A loja teve prazo para apresentar defesa dos autos de infração. As respostas da Armarinho Gaúcho ainda estão sob análise.
Com base no relatório dos auditores fiscais do Trabalho, que foi concluído recentemente, a 16ª Delegacia da Polícia Civil deve fechar, nos próximos dias, o inquérito sobre as circunstâncias da morte de Jéssica.
Contraponto
O que diz Paulo Ricardo Suliani, advogado de Ronaldo Iranso Ramos, proprietário da loja Armarinho Gaúcho: “Só vamos nos manifestar depois que o inquérito for concluído”.
As conclusões
Com base em imagens captadas pelas câmeras de segurança, o documento indica que o corpo da funcionária foi projetado para fora em razão do impacto da queda e que, nesse momento, a cabeça de Jéssica bateu em um carrinho que estava na frente do elevador (GaúchaZH tem as imagens de vídeo e as fotos da sequência da queda, mas não divulga por respeito à família da vítima).

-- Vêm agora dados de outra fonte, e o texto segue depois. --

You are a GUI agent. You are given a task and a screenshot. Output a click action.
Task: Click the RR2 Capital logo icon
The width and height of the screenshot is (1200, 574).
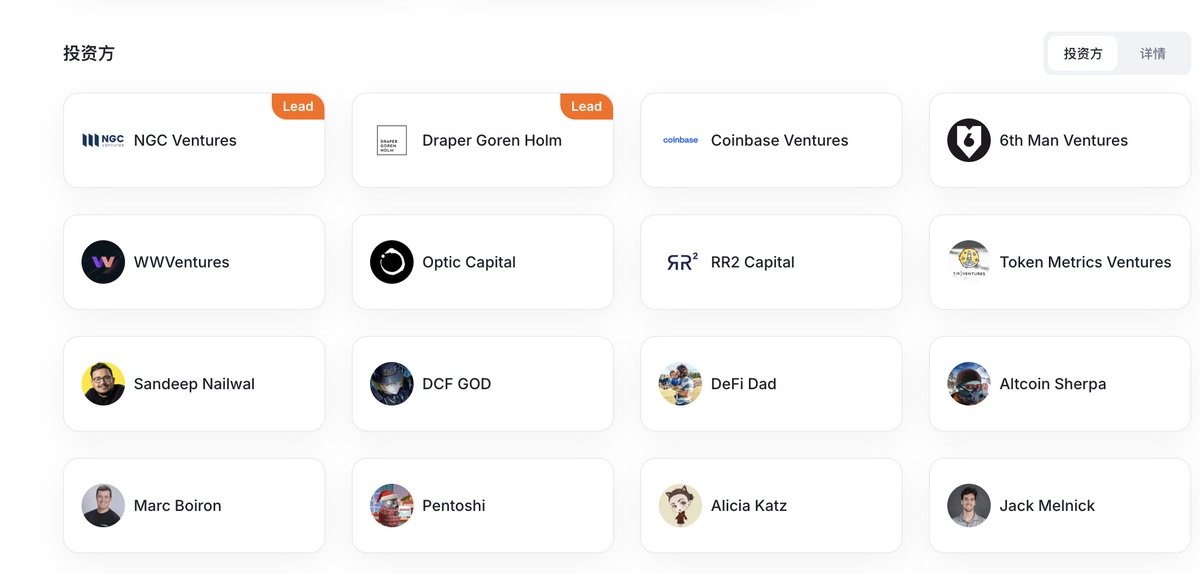tap(682, 262)
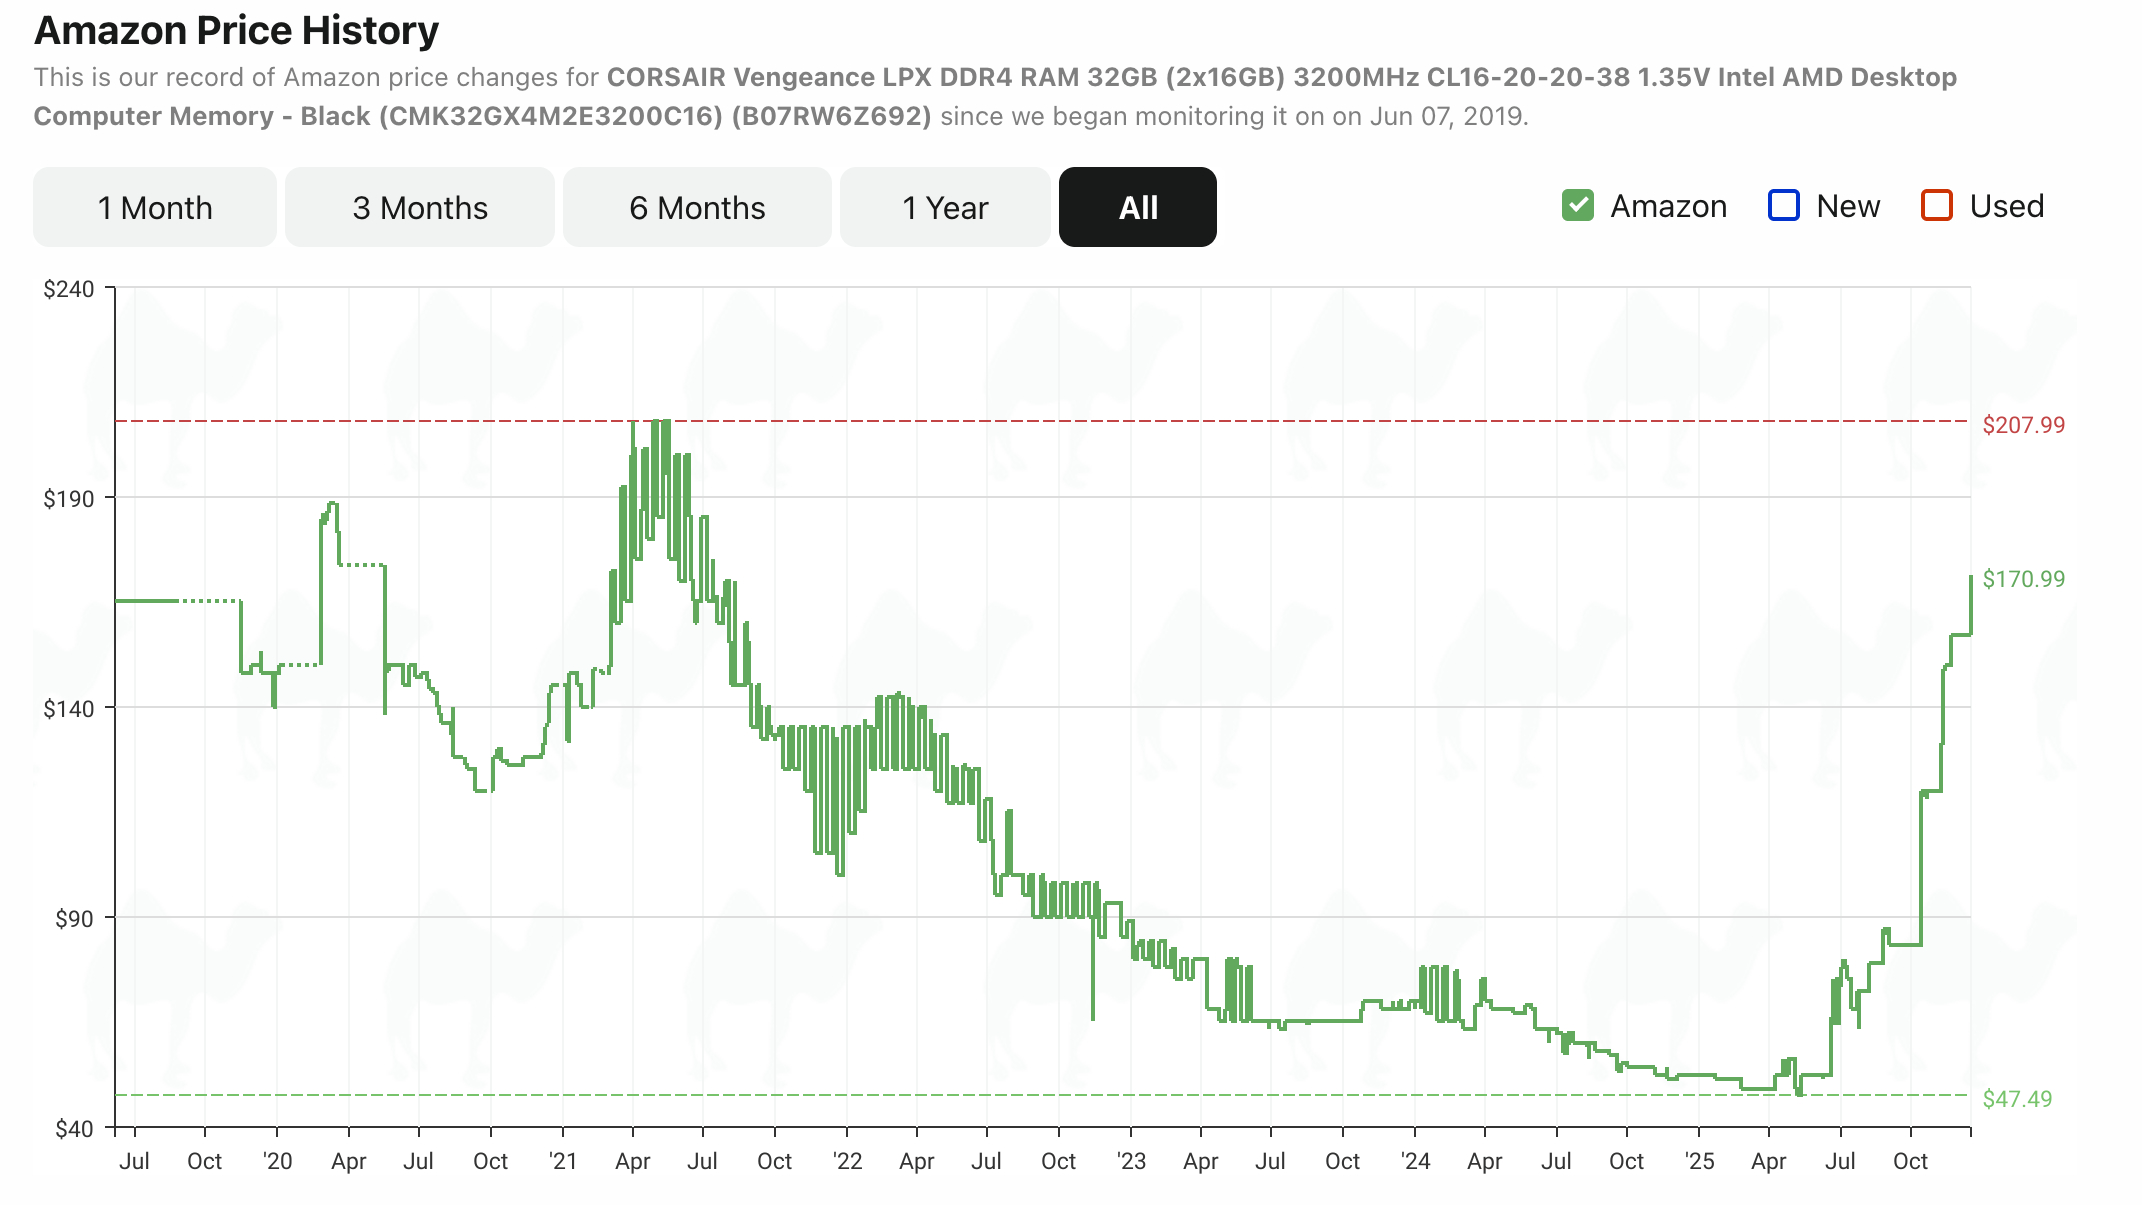Image resolution: width=2142 pixels, height=1205 pixels.
Task: Select the 1 Month range tab
Action: 155,207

Sequência de fotos mostra o espaço do elevador no nível térreo e destaca a falta de cancela de proteção e o botão para acionar o elevador (1), que era feito por meio de um controle remoto de portão de garagem (2).
Fotos mostram o elevador no primeiro nível do prédio, por onde passou durante a queda (3). Auditores destacaram haver “defeitos construtivos” e que a cancela existente “não possui sensores nem intertravamento” (6).
Imagens incluídas no relatório revelam problemas no sistema de contrapeso usado para levantar a cancela: “mas o mais estranho é o amadorismo e improvisação da construção deste contrapeso, que está situado dentro do banheiro próximo, com o cabo de aço passando por furos das paredes e com o contrapeso correndo em um tubo feito com dois canos de PVC, de diâmetros incongruentes e um deles quebrado”.
No andar onde a queda teve início, mais uma vez são destacados “vários defeitos construtivos” e que a “cancela existente não possui sensores nem intertravamento”. Também foi destacado o sistema improvisado de acionamento: “o sistema de chamada é um comando remoto de garagem que pode ser acionado sem saber se a cancela do andar de cima está aberta”.
Nas imagens da parte superior da cabine do elevador (4), onde ficam presos os cabos de sustentação, foi descrito: “o clipe é do tipo errado, pois é um clipe tipo leve quando deveria ser do tipo pesado. Só há dois clipes, quando deveria ser no mínimo três clipes. Observar a deformação do perfil do lado direito, demonstrando a falta de adequação dos materiais usados aos esforços a que são submetidos”.
Uma sequência de sete fotos mostra novamente o controle de garagem usado para acionar o elevador e a precariedade da fiação, completamente exposta. Está escrito:
“O sistema de chamada é um comando remoto de garagem que pode ser acionado sem saber se a cancela do andar de cima está aberta. Observar a forma improvisada com que o conjunto é montado, com o circuito de controle de portão de garagem improvisado como central de controle do elevador. Observar a falta de cuidado com a fiação do sistema improvisado de controle. Fios com emendas improvisadas. Fios expostos e desprotegidos. Fios com partes de cobre expostas. Fios aparentemente fora de uso misturados aos fios efetivamente sendo usados. Fios bloqueando parcialmente o acesso à porta. Fios enrolados e caídos sobre parte do estoque e pela lateral da caixa do elevador (5)”.